Rewrite the entries starting at the line containing "Click the SMA 200 legend label" and ending at the line containing "Capture screenshot with", requests included, and scale each coordinate in the answers by 0.6, rounding to whole numbers with halves going up. Leave every other number unchanged, and return only those lines.
#### Input rows
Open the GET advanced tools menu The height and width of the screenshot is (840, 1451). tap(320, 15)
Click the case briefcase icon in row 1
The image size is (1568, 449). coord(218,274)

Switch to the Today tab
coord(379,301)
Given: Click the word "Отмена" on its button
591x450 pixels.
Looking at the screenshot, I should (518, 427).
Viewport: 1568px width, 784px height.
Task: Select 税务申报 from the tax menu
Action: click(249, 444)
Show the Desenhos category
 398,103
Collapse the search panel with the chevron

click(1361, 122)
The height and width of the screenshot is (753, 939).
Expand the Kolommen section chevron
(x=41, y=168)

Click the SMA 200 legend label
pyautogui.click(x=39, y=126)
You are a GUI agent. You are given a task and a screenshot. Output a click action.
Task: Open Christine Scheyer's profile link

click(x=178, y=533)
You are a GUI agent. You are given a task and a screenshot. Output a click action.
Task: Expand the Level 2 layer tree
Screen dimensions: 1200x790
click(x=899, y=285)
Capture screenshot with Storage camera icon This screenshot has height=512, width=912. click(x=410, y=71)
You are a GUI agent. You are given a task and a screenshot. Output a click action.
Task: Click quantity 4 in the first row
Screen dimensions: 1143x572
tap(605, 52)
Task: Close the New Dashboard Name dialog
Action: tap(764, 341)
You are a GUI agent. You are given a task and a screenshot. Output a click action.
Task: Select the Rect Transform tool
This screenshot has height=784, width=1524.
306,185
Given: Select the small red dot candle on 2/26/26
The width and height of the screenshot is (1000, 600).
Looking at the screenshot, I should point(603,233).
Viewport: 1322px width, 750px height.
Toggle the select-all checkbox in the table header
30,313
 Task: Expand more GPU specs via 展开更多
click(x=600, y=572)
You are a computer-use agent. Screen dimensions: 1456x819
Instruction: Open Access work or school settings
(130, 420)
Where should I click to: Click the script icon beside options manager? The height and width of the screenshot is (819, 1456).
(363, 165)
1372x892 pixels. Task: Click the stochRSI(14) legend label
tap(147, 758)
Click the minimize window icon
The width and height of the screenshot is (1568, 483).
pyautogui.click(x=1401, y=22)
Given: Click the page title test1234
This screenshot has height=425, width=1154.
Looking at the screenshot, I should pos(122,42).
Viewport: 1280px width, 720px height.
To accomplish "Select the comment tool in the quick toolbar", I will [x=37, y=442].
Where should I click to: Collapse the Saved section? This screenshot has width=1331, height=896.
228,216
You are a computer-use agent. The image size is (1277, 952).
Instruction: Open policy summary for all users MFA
########
*Exercise answer:*
Click the SMA 200 legend label
pyautogui.click(x=23, y=76)
You are a GUI agent. You are given a task and a screenshot. Output a click action.
Task: Open Christine Scheyer's profile link

click(x=107, y=320)
You are a GUI agent. You are given a task and a screenshot. Output a click action.
Task: Expand the Level 2 layer tree
Screen dimensions: 1200x790
click(x=539, y=171)
Capture screenshot with Storage camera icon This screenshot has height=512, width=912. click(x=246, y=43)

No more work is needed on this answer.